Dominique de Villepin y affirme qu’il s’agit de cadeaux payés par Robert Bourgi. Il assure cependant qu’il n’aurait « jamais » accepté ces objets s’il avait connu « leur provenance » et se dit prêt à les rendre. Son entourage a dénoncé un « écran de fumée » propagé par un « fidèle relais de Nicolas Sarkozy » connu pour « ses récits changeants et ses coups tordus », l’ancien président étant un éternel rival de Dominique de Villepin. « Personne n’est dupe des manœuvres d’un clan au bord de l’effondrement judiciaire et politique », a ajouté cette source, soulignant que cette prise de parole survient en plein procès en appel sur les accusations de financement libyen de la campagne présidentielle de Nicolas Sarkozy en 2007.
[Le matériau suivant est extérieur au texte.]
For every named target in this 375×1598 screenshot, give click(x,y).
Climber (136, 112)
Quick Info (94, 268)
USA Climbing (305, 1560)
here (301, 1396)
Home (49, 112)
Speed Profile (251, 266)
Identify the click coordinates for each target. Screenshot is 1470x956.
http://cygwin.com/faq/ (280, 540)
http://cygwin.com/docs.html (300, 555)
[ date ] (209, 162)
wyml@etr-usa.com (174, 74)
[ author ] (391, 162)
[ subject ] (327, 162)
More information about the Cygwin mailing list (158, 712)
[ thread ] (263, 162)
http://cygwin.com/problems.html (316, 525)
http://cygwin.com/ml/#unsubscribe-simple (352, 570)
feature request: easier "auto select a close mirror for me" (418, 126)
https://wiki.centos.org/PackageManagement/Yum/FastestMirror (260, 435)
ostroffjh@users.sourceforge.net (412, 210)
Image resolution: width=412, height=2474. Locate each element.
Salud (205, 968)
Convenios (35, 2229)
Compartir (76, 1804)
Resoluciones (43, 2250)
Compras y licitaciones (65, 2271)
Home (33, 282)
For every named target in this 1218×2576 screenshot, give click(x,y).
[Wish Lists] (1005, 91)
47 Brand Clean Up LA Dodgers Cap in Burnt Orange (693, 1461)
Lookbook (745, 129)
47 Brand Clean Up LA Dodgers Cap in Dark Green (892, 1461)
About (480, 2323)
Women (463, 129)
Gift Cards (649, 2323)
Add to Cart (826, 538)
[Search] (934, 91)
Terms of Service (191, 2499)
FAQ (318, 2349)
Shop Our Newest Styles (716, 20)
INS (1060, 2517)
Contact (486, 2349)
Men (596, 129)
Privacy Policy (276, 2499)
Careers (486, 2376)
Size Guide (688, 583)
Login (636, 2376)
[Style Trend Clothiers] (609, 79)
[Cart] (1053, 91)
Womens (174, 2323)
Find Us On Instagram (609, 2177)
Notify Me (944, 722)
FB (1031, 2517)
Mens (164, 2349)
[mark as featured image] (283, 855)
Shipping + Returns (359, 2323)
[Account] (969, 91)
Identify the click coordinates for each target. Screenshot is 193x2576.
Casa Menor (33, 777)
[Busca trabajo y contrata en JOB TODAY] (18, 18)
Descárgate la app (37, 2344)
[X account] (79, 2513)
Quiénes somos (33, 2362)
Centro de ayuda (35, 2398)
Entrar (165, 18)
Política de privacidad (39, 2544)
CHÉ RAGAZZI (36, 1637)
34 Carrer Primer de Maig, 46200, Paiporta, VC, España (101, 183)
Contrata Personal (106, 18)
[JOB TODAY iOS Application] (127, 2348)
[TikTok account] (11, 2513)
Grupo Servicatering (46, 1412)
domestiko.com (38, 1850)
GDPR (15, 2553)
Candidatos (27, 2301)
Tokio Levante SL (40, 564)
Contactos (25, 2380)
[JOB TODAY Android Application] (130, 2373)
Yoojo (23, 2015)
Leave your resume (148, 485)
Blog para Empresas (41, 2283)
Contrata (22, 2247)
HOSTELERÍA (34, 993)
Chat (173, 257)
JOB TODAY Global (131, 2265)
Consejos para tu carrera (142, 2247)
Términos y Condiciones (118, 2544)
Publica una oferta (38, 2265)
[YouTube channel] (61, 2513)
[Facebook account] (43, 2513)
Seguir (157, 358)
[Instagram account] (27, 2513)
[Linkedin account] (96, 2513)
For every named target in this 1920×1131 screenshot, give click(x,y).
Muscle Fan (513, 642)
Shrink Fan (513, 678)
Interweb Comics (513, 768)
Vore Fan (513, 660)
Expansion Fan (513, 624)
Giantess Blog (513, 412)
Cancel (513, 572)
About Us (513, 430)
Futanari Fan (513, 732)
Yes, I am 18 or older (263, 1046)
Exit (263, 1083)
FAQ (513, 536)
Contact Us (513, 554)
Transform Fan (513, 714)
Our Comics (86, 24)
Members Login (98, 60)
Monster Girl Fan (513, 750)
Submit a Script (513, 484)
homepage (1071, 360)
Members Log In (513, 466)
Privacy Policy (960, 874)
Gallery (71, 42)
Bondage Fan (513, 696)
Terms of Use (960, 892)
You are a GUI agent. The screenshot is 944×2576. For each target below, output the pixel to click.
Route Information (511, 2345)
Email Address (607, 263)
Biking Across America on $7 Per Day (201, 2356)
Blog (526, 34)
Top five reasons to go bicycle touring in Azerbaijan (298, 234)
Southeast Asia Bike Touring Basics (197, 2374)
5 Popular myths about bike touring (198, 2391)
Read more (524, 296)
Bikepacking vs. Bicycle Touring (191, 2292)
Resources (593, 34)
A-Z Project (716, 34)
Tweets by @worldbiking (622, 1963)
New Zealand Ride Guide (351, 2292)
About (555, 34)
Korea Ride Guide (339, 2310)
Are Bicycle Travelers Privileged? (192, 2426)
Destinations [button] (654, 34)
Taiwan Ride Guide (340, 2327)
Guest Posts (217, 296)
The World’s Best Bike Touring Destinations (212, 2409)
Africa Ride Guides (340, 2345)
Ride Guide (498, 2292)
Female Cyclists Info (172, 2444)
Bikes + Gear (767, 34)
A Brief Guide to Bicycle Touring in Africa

« L’empêcher d’aller à l’Élysée »

Robert Bourgi assure dans « Complément d’enquête » que l’ancien président n’a rien à voir avec ces nouvelles révélations. Il affirme néanmoins en vouloir à Dominique de Villepin en raison de propos tenus au moment de l’incarcération de Nicolas Sarkozy l’an dernier et vouloir tout faire pour « l’empêcher d’aller à l’Élysée ». Dominique de Villepin, ancien Premier ministre chiraquien, n’est pas encore officiellement candidat pour l’élection de l’an prochain mais ne cache pas ses ambitions.

Le nom de Robert Bourgi est associé à l’affaire des costumes de luxe qui avait contribué à couler la campagne présidentielle de François Fillon en 2017. Ce dernier lui avait offert pour 13 000 euros de costumes, éveillant des soupçons de trafic d’influence qui ont finalement débouché sur un non-lieu.